• _The task_
Return the lines exactly as they stand, from the first of the material through the line containing "1442x840 pixels.".

• _Extracted data_
BEGIN
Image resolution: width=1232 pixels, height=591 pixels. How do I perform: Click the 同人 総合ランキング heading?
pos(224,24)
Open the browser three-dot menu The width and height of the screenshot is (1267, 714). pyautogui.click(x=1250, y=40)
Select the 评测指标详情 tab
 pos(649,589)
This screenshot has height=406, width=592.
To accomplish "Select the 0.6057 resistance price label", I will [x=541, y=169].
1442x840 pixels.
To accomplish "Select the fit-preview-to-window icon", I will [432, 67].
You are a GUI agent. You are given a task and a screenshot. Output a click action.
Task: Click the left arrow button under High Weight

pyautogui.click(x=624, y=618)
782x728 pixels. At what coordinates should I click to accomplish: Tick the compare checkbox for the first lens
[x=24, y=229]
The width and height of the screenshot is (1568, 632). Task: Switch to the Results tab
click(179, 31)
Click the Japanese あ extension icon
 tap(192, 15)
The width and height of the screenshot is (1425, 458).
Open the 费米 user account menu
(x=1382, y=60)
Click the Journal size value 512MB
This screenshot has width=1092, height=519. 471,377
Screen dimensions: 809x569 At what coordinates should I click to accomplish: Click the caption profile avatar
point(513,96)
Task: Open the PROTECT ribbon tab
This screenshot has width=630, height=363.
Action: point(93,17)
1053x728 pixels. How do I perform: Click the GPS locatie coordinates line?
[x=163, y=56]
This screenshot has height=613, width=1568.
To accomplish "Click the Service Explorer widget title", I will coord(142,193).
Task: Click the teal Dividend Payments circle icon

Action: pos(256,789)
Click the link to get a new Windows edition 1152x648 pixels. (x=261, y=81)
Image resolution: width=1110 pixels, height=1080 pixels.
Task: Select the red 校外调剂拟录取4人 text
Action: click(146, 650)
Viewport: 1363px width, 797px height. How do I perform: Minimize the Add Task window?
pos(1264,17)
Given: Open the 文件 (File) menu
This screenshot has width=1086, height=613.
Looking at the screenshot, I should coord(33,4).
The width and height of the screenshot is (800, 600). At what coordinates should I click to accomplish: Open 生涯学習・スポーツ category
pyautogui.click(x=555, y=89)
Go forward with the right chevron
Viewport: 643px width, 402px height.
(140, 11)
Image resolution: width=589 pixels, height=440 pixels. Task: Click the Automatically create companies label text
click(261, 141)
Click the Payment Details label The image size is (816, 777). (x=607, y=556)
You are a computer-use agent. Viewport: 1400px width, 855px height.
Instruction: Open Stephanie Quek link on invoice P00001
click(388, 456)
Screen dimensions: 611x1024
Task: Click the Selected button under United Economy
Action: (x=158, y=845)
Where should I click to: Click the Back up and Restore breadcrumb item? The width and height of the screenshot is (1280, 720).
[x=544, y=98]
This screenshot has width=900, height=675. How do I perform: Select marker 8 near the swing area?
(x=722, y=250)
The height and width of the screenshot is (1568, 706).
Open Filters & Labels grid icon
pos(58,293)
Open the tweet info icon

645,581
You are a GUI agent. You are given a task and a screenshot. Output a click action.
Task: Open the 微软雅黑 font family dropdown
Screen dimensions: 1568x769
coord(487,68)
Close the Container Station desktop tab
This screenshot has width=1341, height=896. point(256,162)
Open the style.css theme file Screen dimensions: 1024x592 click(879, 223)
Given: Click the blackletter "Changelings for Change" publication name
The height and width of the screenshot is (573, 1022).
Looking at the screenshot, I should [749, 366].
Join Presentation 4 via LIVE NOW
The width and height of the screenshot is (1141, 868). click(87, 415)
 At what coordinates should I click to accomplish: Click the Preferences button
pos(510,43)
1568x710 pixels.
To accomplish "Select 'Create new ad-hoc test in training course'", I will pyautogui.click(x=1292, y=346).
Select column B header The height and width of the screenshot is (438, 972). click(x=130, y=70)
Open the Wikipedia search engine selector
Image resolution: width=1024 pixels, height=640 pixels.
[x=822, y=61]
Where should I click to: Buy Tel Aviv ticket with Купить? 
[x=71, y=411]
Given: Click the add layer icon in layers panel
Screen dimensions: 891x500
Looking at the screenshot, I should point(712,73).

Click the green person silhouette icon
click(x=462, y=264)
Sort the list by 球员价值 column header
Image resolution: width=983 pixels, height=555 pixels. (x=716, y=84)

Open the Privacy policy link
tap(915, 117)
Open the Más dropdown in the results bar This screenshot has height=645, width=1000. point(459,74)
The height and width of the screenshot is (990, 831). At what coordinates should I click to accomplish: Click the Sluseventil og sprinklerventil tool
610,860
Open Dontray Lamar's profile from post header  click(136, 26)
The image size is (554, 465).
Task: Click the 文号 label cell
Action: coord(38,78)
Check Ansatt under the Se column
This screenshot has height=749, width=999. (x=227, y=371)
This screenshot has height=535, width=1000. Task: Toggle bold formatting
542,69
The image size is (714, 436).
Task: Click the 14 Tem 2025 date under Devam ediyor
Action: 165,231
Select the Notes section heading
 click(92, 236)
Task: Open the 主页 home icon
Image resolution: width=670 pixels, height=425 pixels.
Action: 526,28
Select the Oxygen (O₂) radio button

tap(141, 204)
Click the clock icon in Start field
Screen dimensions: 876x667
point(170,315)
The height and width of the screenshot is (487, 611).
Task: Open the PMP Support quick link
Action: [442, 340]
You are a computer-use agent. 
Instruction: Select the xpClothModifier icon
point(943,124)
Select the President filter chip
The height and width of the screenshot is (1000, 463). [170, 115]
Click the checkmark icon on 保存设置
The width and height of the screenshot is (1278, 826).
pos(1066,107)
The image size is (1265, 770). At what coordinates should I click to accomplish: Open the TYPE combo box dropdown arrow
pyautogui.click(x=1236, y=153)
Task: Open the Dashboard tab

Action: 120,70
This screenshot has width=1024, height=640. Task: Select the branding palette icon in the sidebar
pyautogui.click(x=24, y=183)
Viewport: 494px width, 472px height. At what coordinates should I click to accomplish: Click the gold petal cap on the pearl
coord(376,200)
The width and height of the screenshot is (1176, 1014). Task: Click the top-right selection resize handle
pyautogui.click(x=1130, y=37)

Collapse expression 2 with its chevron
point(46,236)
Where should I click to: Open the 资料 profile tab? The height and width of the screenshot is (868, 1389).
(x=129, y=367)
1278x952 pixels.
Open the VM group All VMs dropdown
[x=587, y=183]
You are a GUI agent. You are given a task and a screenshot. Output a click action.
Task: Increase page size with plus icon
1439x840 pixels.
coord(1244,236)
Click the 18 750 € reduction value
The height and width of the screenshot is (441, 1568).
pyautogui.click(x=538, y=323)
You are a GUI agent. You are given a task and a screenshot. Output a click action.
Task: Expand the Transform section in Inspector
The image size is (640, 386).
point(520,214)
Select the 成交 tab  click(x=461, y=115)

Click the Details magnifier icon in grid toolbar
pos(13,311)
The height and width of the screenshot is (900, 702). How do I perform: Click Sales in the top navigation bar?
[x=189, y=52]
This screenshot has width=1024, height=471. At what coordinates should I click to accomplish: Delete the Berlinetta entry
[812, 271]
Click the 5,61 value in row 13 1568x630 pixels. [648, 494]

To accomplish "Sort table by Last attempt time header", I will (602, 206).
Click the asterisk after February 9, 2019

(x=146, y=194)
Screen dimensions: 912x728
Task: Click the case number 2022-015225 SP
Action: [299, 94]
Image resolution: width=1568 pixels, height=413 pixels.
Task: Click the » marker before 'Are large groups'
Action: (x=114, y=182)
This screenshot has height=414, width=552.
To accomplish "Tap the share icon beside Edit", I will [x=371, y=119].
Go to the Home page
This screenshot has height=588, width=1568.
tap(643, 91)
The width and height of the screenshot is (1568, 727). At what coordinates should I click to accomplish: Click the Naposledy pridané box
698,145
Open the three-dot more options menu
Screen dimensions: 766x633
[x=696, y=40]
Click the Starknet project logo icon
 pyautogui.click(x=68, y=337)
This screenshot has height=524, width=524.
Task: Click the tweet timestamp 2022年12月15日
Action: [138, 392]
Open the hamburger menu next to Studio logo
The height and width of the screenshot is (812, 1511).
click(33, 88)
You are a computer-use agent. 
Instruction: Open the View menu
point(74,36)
END
• _Answer for the task_
Image resolution: width=1232 pixels, height=591 pixels. How do I perform: Click the 同人 総合ランキング heading?
pos(224,24)
Open the browser three-dot menu The width and height of the screenshot is (1267, 714). pyautogui.click(x=1250, y=40)
Select the 评测指标详情 tab
 pos(649,589)
This screenshot has height=406, width=592.
To accomplish "Select the 0.6057 resistance price label", I will [x=541, y=169].
1442x840 pixels.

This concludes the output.